16. A particle separator according to claim 14 in combination with a fluidized bed reactor, wherein said reactor has an uptake defined by opposed walls with said cyclone chamber lying adjacent the upper end of said uptake, one of said walls adjacent the upper end of said uptake extending toward the opposite wall to define said inlet duct.

17. A particle separator according to claim 16 wherein said reactor includes an outer wall adjacent said one wall, the lower portion of said one wall defining with said outer wall said solids outlet.

18. A method for separating solids and gases in a stream of hot gases and solids entrained in said hot gases comprising the steps of:

guiding the stream in a cyclone chamber for flow about an axis to separate the solids and the gases in the stream; and

diverting the flow of gases through a plurality of slots formed by tubes constituting a conduit extending generally in said axial direction;

flowing a coolant through said tubes.

19. A method according to claim 18 including diverting the flow of the stream from a generally circumferential direction about said axis to a flow directed inwardly generally toward said axis.

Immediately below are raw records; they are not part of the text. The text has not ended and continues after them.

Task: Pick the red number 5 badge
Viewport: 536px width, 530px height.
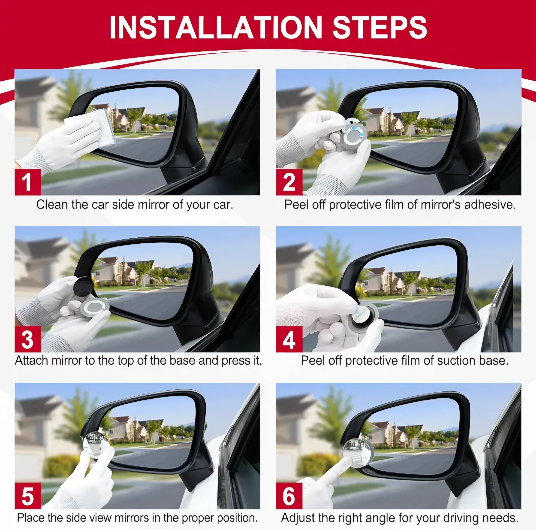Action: [28, 496]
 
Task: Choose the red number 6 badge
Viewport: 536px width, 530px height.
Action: [289, 496]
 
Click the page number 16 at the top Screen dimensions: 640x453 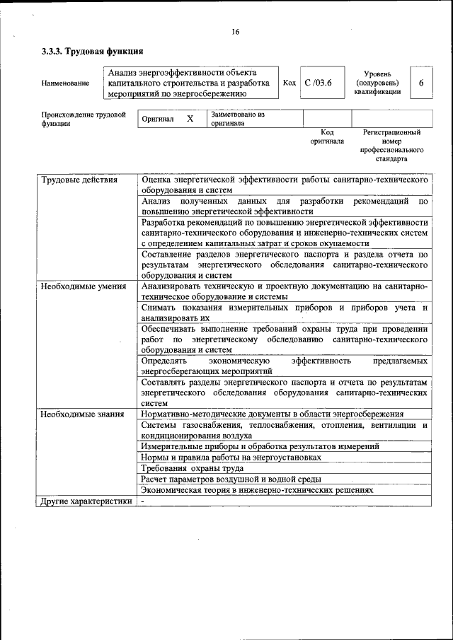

20. A method according to claim 18 in combination with a boiler having an uptake with the cyclone separator disposed adjacent the upper end of the uptake and including the steps of flowing the stream of hot gases with entrained solids upwardly from said boiler along said uptake, guiding the stream to one side of the uptake for entry into the cyclone chamber along a generally tangential path and guiding the solids removed from the stream downwardly to the boiler along the opposite side of the uptake.

21. A method according to claim 18 including forming said tubes to a predetermined cross-sectional shape to increase their contact surface area in heat exchange relation between the hot gases and coolant.